The greatest error I needed to resolve in my thinking over the past few years was the mistake of seeing the cross of Christ as a transaction. This is common teaching in American Christianity, and removing it was like surgically removing cancer. I can’t overstate the damage this does to the soul.
If all Christ did was pay a legal debt, all kinds of evil ideas will start to oxidize downstream. It twists the image of the Father into a vengeful despot, cheapens the cross to be a sort of a bank you can swipe the sin credit card on, and misunderstands what problem God is dealing with on a cosmic scale. It’s easy to become embittered by this vision. I empathize with any atheists who have been pitched this vision and have walked away in anger.
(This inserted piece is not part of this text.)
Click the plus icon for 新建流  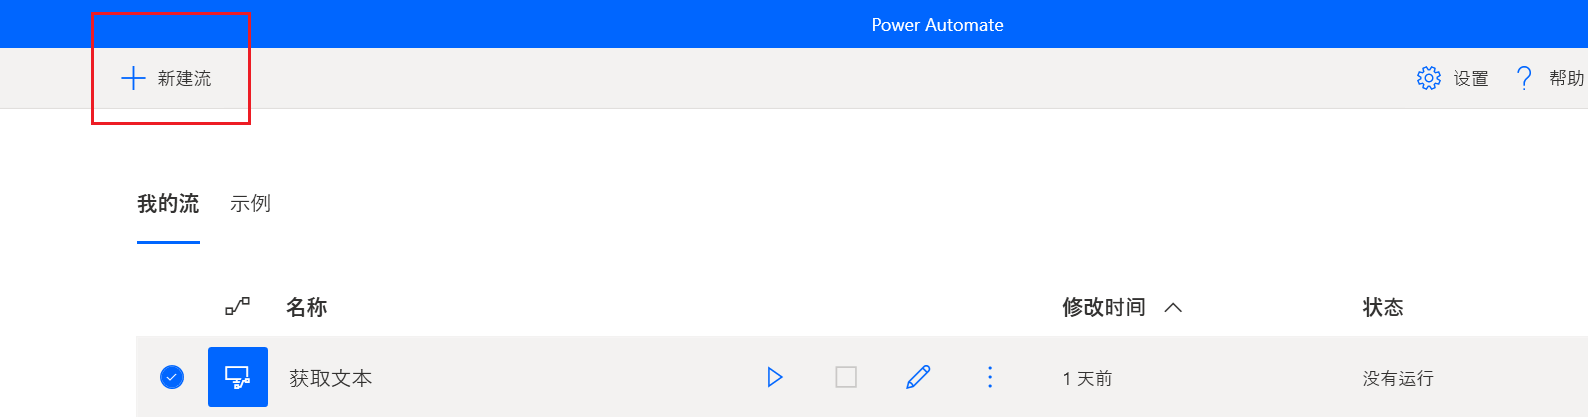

It took me many years to recover the historical tradition of the fathers, the ancient teaching of the church. Once you see it, you will never return to a transactional cross again.
God came to unite himself to his creation, so that he could suffer with it, and thereby transfigure it. Transfiguration is what he does. When Jesus was transfigured atop the mountain, it wasn’t a random show off to his three best disciples. It was a hermeneutical key to explain his modus operandi.
The problem with evil is that God cannot touch it. By its definition, evil is not a thing, but the absence of a thing, the privation of God. If he cannot touch evil, he cannot get rid of it. How does he solve this dilemma? He becomes man, and joins himself to his creation. By suffering and dying on the cross, he transfigures, in his flesh, the very suffering introduced by evil itself. What the devil intended for evil God meant for good. The very symbol of death became the tree of life.
A suffering God is the God I long to worship. I can now suffer with joy, because in my suffering I can partake in union with God, who suffers alongside me and has blessed suffering as a means of his grace. There he joins us on the cross, and there we fill up what still remain in the suffering of Christ.